- **Task to carry out**
An exact, complete copy of the entries that follow is needed.

-------- Record set

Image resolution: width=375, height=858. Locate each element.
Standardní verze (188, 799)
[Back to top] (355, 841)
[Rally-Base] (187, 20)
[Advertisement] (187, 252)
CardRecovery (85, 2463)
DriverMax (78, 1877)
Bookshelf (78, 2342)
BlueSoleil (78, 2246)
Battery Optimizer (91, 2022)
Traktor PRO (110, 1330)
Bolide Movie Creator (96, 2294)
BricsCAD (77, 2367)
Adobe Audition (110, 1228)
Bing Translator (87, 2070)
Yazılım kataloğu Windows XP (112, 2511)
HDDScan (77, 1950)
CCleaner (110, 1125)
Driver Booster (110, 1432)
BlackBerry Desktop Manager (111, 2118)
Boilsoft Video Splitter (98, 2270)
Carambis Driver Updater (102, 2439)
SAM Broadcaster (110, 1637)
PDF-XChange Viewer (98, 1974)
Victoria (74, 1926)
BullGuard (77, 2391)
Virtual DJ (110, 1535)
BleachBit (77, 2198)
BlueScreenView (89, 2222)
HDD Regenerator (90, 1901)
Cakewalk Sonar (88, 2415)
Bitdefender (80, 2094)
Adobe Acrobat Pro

----------------

- **Result of this exercise**
Image resolution: width=375, height=858. Locate each element.
Standardní verze (188, 799)
[Back to top] (355, 841)
[Rally-Base] (187, 20)
[Advertisement] (187, 252)
CardRecovery (85, 2463)
DriverMax (78, 1877)
Bookshelf (78, 2342)
BlueSoleil (78, 2246)
Battery Optimizer (91, 2022)
Traktor PRO (110, 1330)
Bolide Movie Creator (96, 2294)
BricsCAD (77, 2367)
Adobe Audition (110, 1228)
Bing Translator (87, 2070)
Yazılım kataloğu Windows XP (112, 2511)
HDDScan (77, 1950)
CCleaner (110, 1125)
Driver Booster (110, 1432)
BlackBerry Desktop Manager (111, 2118)
Boilsoft Video Splitter (98, 2270)
Carambis Driver Updater (102, 2439)
SAM Broadcaster (110, 1637)
PDF-XChange Viewer (98, 1974)
Victoria (74, 1926)
BullGuard (77, 2391)
Virtual DJ (110, 1535)
BleachBit (77, 2198)
BlueScreenView (89, 2222)
HDD Regenerator (90, 1901)
Cakewalk Sonar (88, 2415)
Bitdefender (80, 2094)
Adobe Acrobat Pro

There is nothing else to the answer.